San Vito at the top of the world

San Vito at the top of the world

This quarter’s Visa Run was to San Vito, a small (15k population) town about forty minutes from the border with Panama. I read online that it was one of the less traveled borders and that the views getting there were terrific, so I thought, why not?  Since the bus to San Vito left about the same time the buses started running where I live in Santa Barbara, I decided to stay in town and take a cab to the terminal. Here’s where I stayed:

Kaps Kitchen Area

Kaps Kitchen Area

Kaps Place – kapsplace.com.

Kaps hammock next to fountain

Kaps hammock next to fountain

I really enjoyed the spaces there. It’s much larger than it seems, there are a couple of hammocks, an area for foos ball and table tennis, rocking chairs, a couple of burbling fountains, and a general sense of relaxed bonhomie that I quite enjoyed. The owners call it a 41-room guest house – and for good reason. The service is the best I’ve yet to experience – relaxed, immediate with multi-lingual people on site. There is a kitchen you can use that even I, the hermit, felt comfortable using, and a 24 hour tea and coffee service. I highly recommend using this as a place to overnight or stay during your visit to Costa Rica. I was so tired I didn’t mind being immediately adjacent to the common area, but if you want quiet just ask for it when making your reservation. It’s close to downtown, easily walkable; and there are many restaurants and museums close by.

Kaps Place, one of the upstairs areas

Kaps Place, one of the upstairs areas

Next I caught the Tracopa bus and began my trip.

I was surprised when we took the Cartago, mountainous route, but immensely pleased that we did. The ride was almost total switchbacks through scenery I’ve never experienced in any way in my life. Absolutely beautiful, rural, original Costa Rica. Prehistoric vistas of untouched valleys, hills, mountains … everywhere … for three solid hours. Of course there were small to medium sized towns here and there along the way to San Vito where clearing had been necessary, but once outside of each the wild countryside met on both sides of the road we were traveling on, sometimes mingling overhead which made it seem as if we were in a green tunnel. I saw many men on working horses, many children and their moms or grandparents hand in hand along the side of the road going to or coming home from school, and indigenous women wearing their tribal dress getting off and on buses.

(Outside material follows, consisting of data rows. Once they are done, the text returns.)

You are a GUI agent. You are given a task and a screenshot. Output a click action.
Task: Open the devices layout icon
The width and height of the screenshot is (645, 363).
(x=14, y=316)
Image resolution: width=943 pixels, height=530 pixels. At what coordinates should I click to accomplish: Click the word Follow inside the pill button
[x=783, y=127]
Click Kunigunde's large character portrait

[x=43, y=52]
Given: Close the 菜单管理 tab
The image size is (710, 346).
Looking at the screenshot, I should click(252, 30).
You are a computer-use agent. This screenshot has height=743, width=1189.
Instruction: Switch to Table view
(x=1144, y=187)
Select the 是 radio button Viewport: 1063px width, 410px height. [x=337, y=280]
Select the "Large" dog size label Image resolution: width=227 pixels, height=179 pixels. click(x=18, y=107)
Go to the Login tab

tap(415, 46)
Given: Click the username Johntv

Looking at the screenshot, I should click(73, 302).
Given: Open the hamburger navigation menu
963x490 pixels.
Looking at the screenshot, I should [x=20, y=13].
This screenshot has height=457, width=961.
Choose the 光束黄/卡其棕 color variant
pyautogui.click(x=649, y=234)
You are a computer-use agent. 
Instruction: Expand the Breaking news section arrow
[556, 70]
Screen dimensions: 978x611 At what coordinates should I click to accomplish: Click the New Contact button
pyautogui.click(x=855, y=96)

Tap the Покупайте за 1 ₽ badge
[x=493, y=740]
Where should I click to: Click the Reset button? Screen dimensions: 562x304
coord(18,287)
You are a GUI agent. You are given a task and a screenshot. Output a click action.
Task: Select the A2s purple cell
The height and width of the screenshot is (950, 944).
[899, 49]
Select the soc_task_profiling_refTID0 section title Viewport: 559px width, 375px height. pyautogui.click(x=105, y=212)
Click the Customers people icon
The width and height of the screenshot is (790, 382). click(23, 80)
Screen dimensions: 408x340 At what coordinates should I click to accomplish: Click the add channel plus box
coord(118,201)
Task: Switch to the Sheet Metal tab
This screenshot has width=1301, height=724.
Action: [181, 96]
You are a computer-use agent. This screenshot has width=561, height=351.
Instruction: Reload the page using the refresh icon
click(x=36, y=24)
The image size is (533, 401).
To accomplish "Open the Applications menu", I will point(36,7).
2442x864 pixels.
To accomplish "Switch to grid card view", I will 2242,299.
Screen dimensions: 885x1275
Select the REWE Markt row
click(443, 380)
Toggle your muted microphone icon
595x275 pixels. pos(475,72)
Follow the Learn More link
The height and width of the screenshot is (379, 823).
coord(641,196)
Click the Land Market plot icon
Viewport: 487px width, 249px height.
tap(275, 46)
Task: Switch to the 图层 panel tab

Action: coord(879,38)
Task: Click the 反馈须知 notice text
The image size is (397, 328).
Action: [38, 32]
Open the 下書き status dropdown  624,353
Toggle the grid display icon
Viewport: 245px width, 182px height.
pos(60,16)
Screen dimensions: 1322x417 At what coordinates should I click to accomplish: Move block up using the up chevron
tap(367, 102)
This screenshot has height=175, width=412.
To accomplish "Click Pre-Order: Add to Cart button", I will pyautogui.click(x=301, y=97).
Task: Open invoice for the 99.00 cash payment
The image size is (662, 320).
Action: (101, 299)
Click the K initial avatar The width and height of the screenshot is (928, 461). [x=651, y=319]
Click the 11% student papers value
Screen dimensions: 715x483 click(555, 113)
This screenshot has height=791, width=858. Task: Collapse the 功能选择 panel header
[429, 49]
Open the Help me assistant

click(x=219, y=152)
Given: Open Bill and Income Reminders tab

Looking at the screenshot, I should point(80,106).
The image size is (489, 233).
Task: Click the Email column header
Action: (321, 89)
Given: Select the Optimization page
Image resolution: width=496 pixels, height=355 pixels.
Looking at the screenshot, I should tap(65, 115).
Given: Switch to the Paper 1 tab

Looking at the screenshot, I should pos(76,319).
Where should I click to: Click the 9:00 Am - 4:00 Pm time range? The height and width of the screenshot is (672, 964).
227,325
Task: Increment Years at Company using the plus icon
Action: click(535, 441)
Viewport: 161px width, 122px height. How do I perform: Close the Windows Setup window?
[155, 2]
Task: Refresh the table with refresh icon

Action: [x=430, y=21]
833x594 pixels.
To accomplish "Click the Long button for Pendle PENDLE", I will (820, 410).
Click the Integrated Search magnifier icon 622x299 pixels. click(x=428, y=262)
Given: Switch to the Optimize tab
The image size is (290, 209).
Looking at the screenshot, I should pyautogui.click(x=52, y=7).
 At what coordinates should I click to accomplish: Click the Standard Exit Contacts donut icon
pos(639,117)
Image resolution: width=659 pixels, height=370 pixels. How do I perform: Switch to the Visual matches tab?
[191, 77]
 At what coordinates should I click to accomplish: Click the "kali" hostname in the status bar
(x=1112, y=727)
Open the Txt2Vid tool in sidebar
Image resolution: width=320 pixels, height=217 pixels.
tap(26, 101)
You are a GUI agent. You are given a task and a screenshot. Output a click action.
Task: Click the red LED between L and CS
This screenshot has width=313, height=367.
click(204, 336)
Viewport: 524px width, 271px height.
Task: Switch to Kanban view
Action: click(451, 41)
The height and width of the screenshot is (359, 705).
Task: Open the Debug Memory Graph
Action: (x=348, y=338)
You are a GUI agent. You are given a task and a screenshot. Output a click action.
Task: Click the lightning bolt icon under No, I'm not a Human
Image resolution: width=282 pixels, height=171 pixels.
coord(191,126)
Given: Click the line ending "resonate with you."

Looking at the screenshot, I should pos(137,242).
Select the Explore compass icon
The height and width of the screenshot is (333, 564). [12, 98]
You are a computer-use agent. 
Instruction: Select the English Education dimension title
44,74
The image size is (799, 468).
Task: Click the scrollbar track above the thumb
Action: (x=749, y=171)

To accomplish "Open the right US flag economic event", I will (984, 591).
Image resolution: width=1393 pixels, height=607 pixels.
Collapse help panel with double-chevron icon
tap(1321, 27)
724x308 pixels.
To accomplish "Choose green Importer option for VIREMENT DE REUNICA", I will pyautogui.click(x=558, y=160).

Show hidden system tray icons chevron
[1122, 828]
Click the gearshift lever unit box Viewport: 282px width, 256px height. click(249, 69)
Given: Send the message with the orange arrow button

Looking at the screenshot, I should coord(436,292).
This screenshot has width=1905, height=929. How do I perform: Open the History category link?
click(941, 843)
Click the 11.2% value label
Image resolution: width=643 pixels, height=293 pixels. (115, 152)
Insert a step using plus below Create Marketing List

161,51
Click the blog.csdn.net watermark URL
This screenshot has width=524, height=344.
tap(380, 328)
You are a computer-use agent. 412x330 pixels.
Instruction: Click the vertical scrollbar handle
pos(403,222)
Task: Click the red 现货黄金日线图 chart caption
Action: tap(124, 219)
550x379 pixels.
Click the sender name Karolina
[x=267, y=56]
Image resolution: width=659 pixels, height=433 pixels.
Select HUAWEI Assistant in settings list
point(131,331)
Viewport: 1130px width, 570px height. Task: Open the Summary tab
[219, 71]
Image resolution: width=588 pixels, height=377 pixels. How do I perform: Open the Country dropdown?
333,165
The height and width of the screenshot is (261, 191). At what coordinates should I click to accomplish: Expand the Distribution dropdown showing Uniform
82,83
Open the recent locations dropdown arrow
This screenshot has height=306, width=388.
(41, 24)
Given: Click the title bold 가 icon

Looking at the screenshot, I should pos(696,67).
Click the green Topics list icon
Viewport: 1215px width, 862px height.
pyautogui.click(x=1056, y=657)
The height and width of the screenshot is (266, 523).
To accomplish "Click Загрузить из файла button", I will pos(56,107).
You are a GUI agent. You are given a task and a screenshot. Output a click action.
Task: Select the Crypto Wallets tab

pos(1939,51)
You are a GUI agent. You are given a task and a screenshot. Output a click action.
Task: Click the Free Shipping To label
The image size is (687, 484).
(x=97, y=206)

View from the bus: hills, valleys, mountains, repeat

View from the bus: hills, valleys, mountains, repeat

I must say that being on the bus as an observer was a clever way to lull me into an acquiescent state that was immediately shattered as I departed the bus. Only once in my life before – when I lived in Honolulu in the early 70’s – did I feel like an obvious outsider. This experience provided the second instance of empathy for minority folks. I think I was the only gringa in town. I’m sure that can’t be true, but I didn’t see any other ethnicities while I was there, and as I stepped off the bus into a long line of folks waiting for the next bus out of town it was immediately apparent that I was different. It’s a good experience I believe every adult should have in order to understand exactly what that means. Honestly! It made me attach to that place in my self esteem that says Niki is a very courageous woman… But, for all that, the town was quaint, hilly, and vibrant; busy with all types of vehicles, many banks, and seemingly content people. I got lots of stares… with children turning completely around and walking backward with curious looks on their faces while their parents pretended they didn’t see me at all. It was only Thursday night, but the evening was spiced audio-wise with very loud motorcycles, buffed up mufflers on cars and trucks and even ear-splitting latino “Hurrahs” that I’m assuming were the result of watching a soccer game on tv in a local bar. Then, of course, there were the dogs chatting with one another through the night. I stayed in a recommended hostel in the middle of town. The price at $21/night was right, but it was old and almost clean with sheets so laundered they were transparent. Since there were two twin beds, I slept on top of one with the cover from the other over me…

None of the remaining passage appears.